Work request ▸
The expected response is the complete listing below, restated exactly, with its pictures omitted.

● ● ●

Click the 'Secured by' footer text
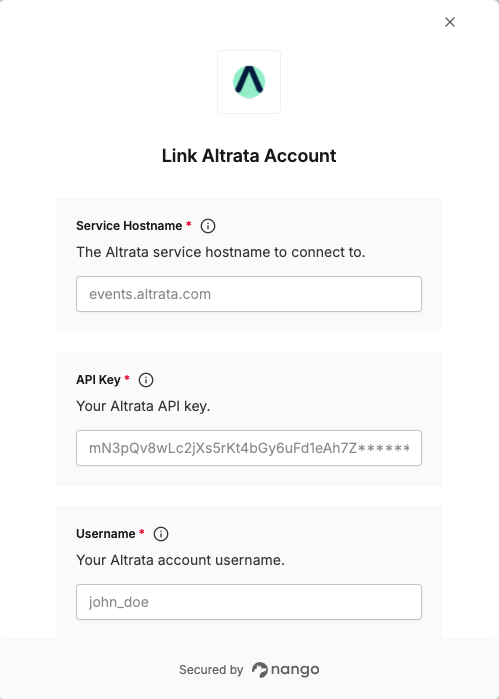Image resolution: width=499 pixels, height=699 pixels. pos(211,670)
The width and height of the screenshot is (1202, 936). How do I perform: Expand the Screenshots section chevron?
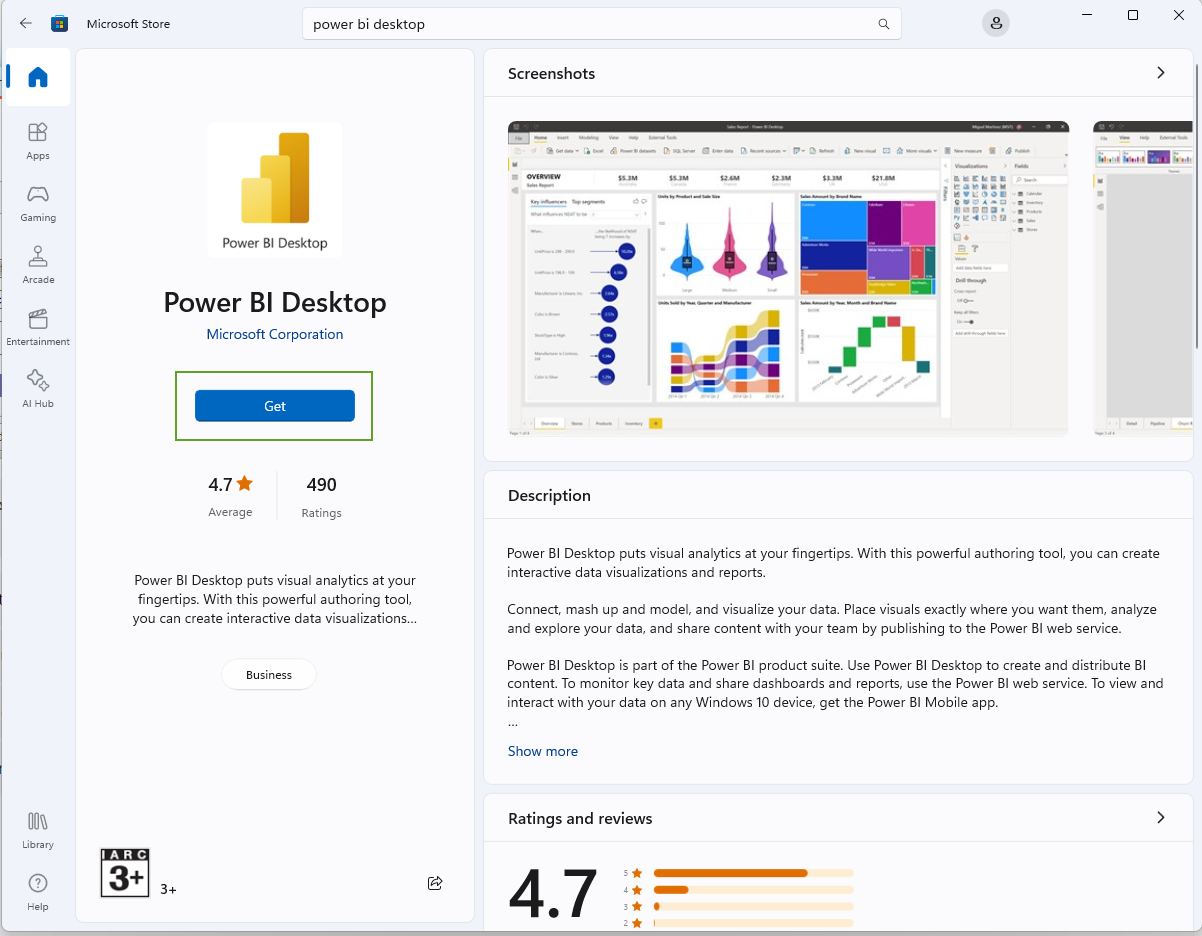click(x=1160, y=73)
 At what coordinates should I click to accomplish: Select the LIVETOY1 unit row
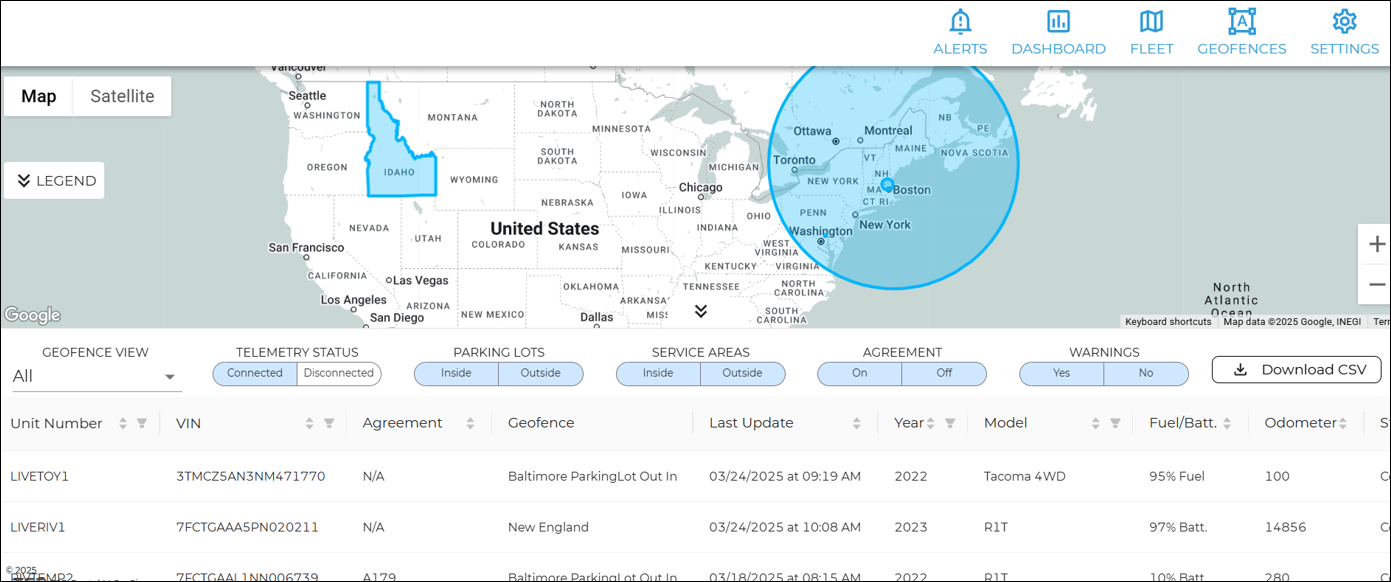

● ● ●

Solution below ▸
Click the 'Secured by' footer text
Image resolution: width=499 pixels, height=699 pixels. pos(211,670)
The width and height of the screenshot is (1202, 936). How do I perform: Expand the Screenshots section chevron?
click(x=1160, y=73)
 At what coordinates should I click to accomplish: Select the LIVETOY1 unit row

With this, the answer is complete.